## Tujuan yang Dinyatakan 1
Menurut hadis dalam kutipan tentang turunnya kitab-kitab suci di bulan Ramadan, pada tanggal berapa Ramadan Injil diturunkan?

## Kutipan Teks
★ ★ ★ ★ ★ ★ ★
“Ramadan yang di dalamnya –mulai- diturunkannya Alquran sebagai petunjuk bagi manusia dan keterangan-keterangan yang nyata yang menunjuk kepada kebenaran, yang membedakan antara yang haq dan yang batil.” [QS. Al-Baqarah: 185]
Al-Hafizh Isma’il bin ‘Umar bin Katsir Al-Bashrawi Ad-Dimasyqi (700-774) yang lebih terkenal dengan sapaan Ibnu Katsir rahmatullah ‘alaih, berkata mengenai ayat ini dalam Tafsir Alquran Al-‘Azhim (I/460-461 –Darul Hadis), “Allah menyanjung bulan puasa dibanding bulan-bulan lain dengan dipilihnya sebagai waktu diturunkannya Alquran Al-‘Azhim. Karena hal ini pula Dia mengistimewakannya. Dalam sebuah hadis disebutkan bahwa kitab-kitab suci diturunkan kepada para nabi ‘alaihimussalam di bulan ini. Imam Ahmad bin Hanbal rahimahullah [Al-Musnad VI/107] berkata, Abu Sa’id Maula Bani Hasyim telah bercerita kepada kami, ‘Imran Abul ‘Awwam telah bercerita kepada kami, dari Qatadah, dari Abul Malih, dari Watsilah yaitu Al-Asqa’, bahwasannya Rasulullah ﷺ bersabda:
أنزلت صحف إبراهيم في أول ليلة من رمضان ، و أنزلت التوراة لست مضين من رمضان و الإنجيل لثلاث عشر خلت من رمضان و أنزل الله القرآن لأربع و عشرين خلت من رمضان
“Suhuf Ibrahim diturunkan pada malam pertama Ramadan, Taurat diturunkan pada enam Ramadan, Injil diturunkan pada tiga belas Ramadan, dan Allah menurunkan Alquran pada dua puluh empat Ramadan.”
★ ★ ★ ★ ★ ★ ★
## Bahan untuk Diolah
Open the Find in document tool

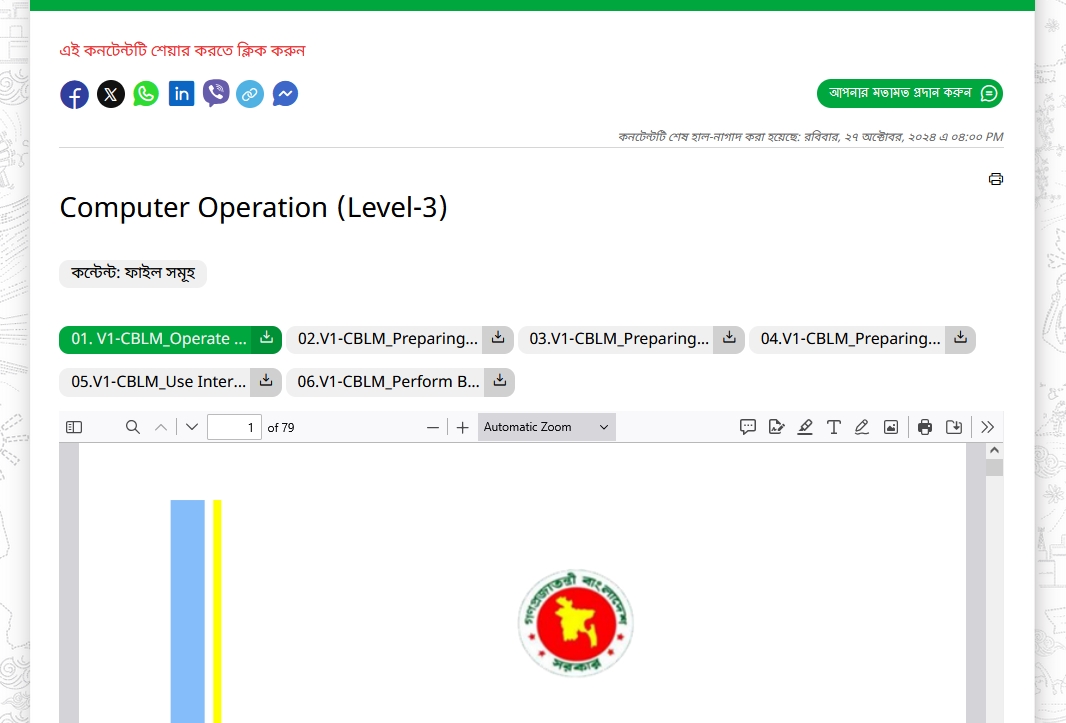click(132, 427)
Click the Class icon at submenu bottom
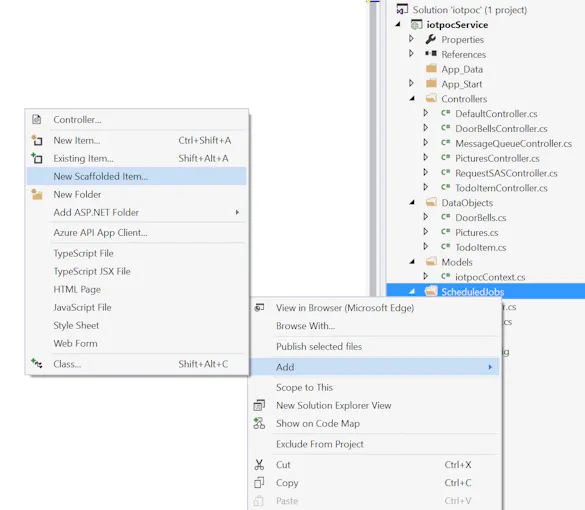This screenshot has width=585, height=510. point(37,363)
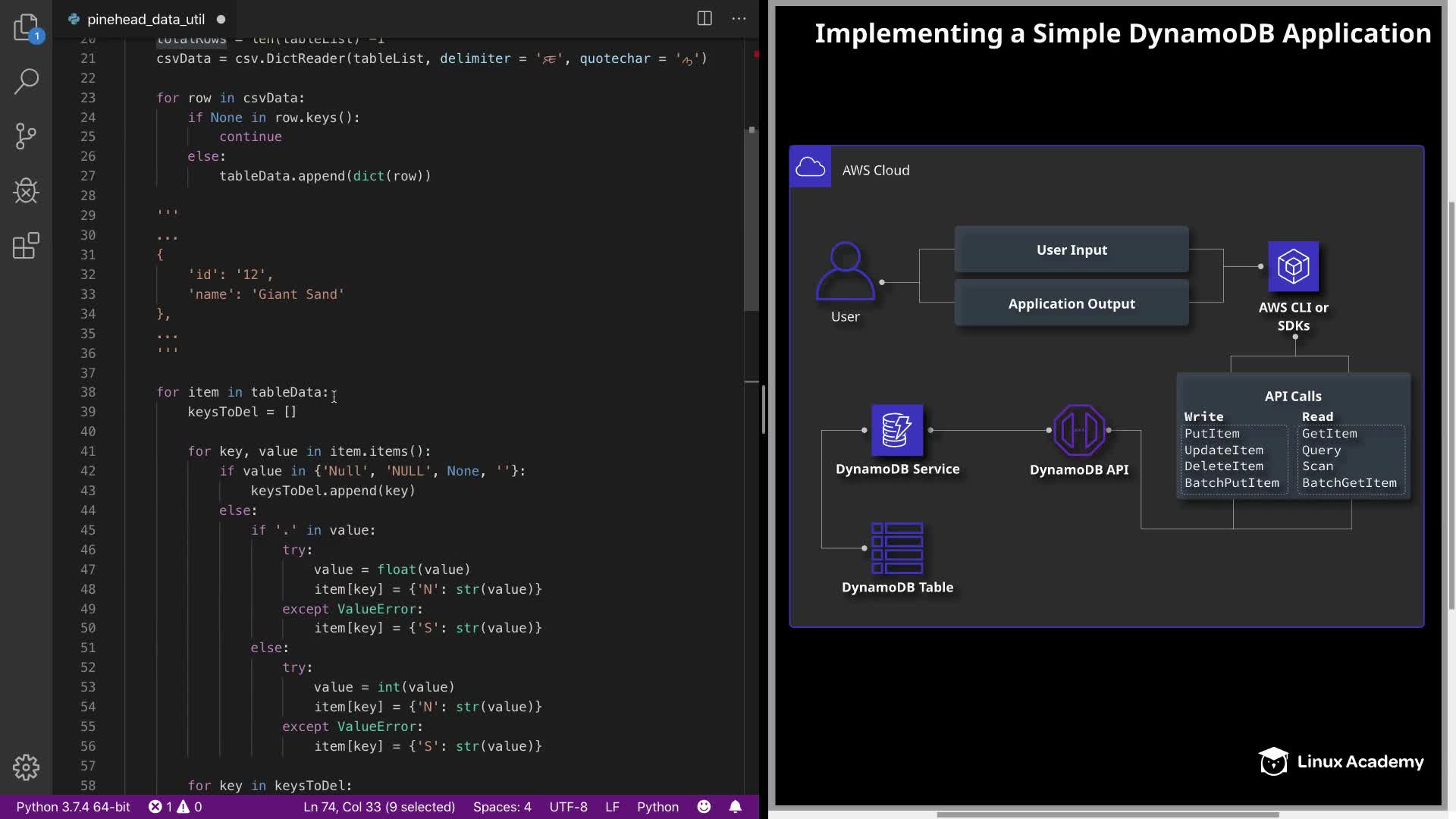Viewport: 1456px width, 819px height.
Task: Select the pinehead_data_util tab
Action: (x=146, y=20)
★ ★ ★ ★ ★ ★ ★
## Tujuan yang Dinyatakan 2
Susunlah setiap baris catatan di atas menjadi daftar bernomor tanpa baris kosong. Gambar-gambarnya tidak usah dimasukkan.

## Hasil yang Benar 1
Injil diturunkan pada tiga belas Ramadan.

## Hasil yang Benar 2
1. Open the Find in document tool
2. click(132, 427)
3. Click the Class icon at submenu bottom
4. This screenshot has width=585, height=510. point(37,363)
5. Viewport: 1456px width, 819px height.
6. Task: Select the pinehead_data_util tab
7. Action: (x=146, y=20)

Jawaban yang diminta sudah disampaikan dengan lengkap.